AIMS: Type 2 diabetes mellitus (T2DM) and chronic obstructive pulmonary disease (COPD) often co-exist, yielding increased risk of cardiovascular (CV) complications including heart failure (HF). We assessed risk of cardiorenal outcomes, mortality and safety in patients with versus without COPD in the EMPA-REG OUTCOME trial. METHODS: Patients (n = 7,020) with T2DM and CV disease (CVD) were treated with empagliflozin (10 mg or 25 mg) or placebo. Cox regression was used to assess COPD subgroup (placebo only) associations with, and treatment effects of empagliflozin versus placebo on first hospitalization for HF (HHF), CV death, all-cause mortality, incident/worsening nephropathy, and all-cause hospitalization. RESULTS: At baseline, patients with COPD (n = 707) had more HF and used insulin more frequently than those without COPD. During follow-up in the placebo group, those with baseline COPD had increased risk of HHF (HR 2.15 [95% CI 1.32, 3.49]), HHF/CV death (1.60 [1.10, 2.33]), incident/worsening nephropathy (1.68 [1.26, 2.24]), all-cause hospitalization (1.44 [1.19, 1.74]) and all-cause death (1.60 [1.09, 2.35]) compared to those without COPD. Empagliflozin consistently reduced all clinical outcomes, irrespective of COPD status (interaction p-values 0.14 to 0.96), with a confirmed safety profile.
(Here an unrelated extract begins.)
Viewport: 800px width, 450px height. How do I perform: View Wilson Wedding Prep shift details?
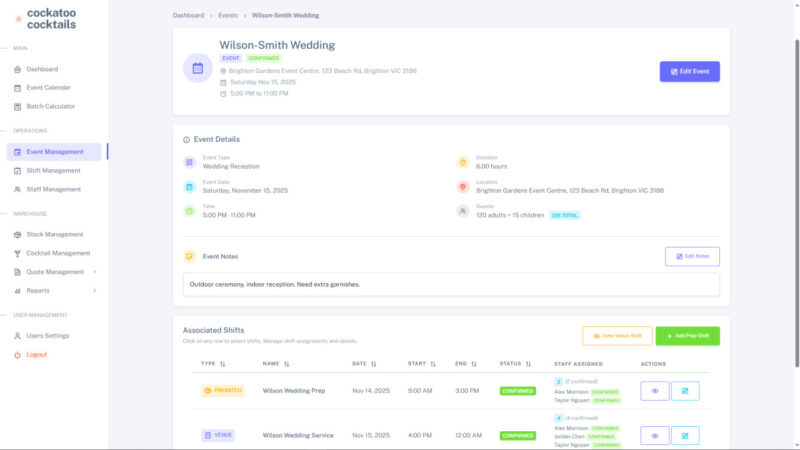click(655, 391)
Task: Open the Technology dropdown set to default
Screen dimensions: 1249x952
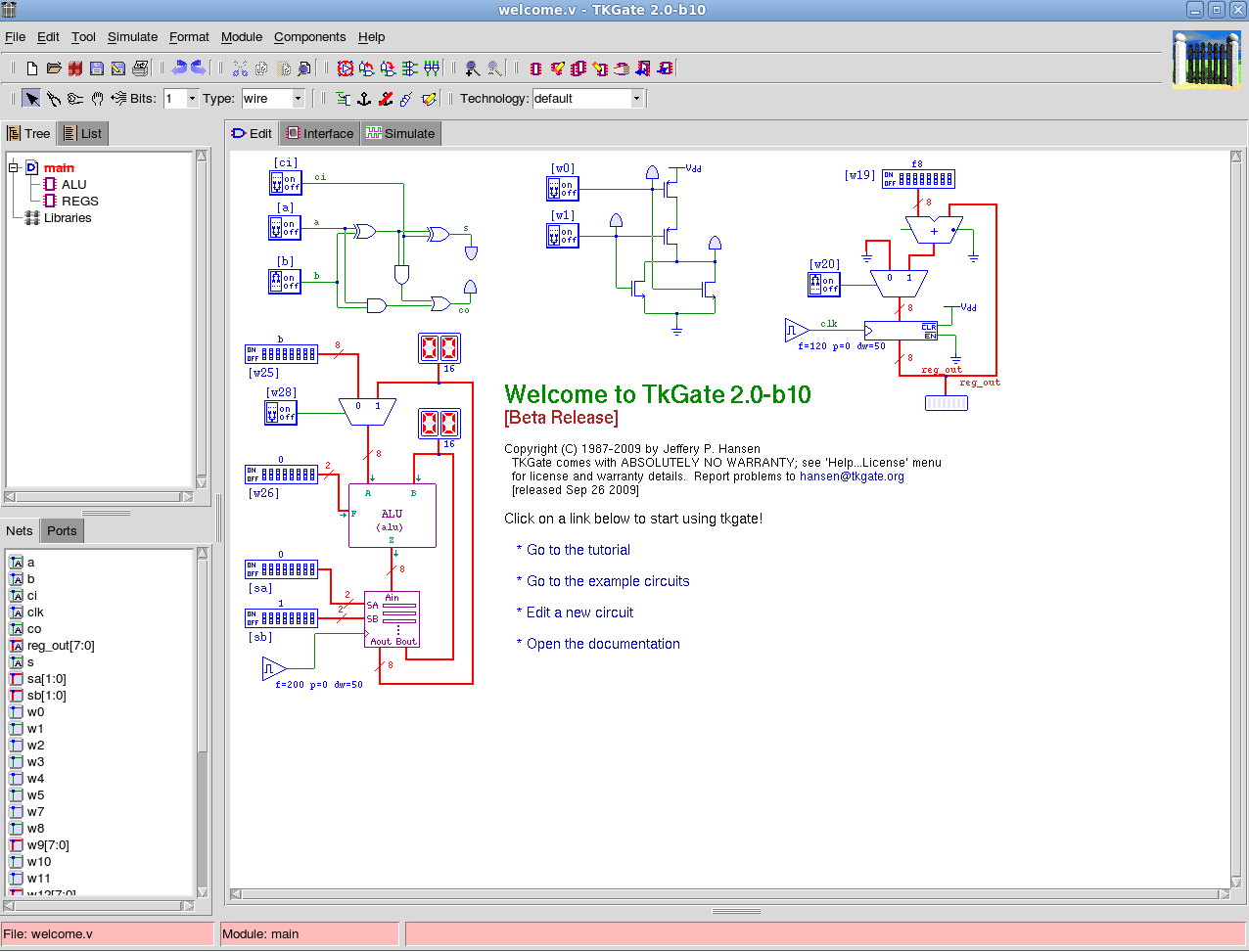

CONCLUSIONS: In patients with T2DM and CVD, COPD increased the risk of mortality and cardiorenal outcomes, including HF. Empagliflozin consistently reduced these outcomes versus placebo regardless of COPD, suggesting that empagliflozin's benefits in patients with T2DM and CVD are not mitigated by the presence of COPD.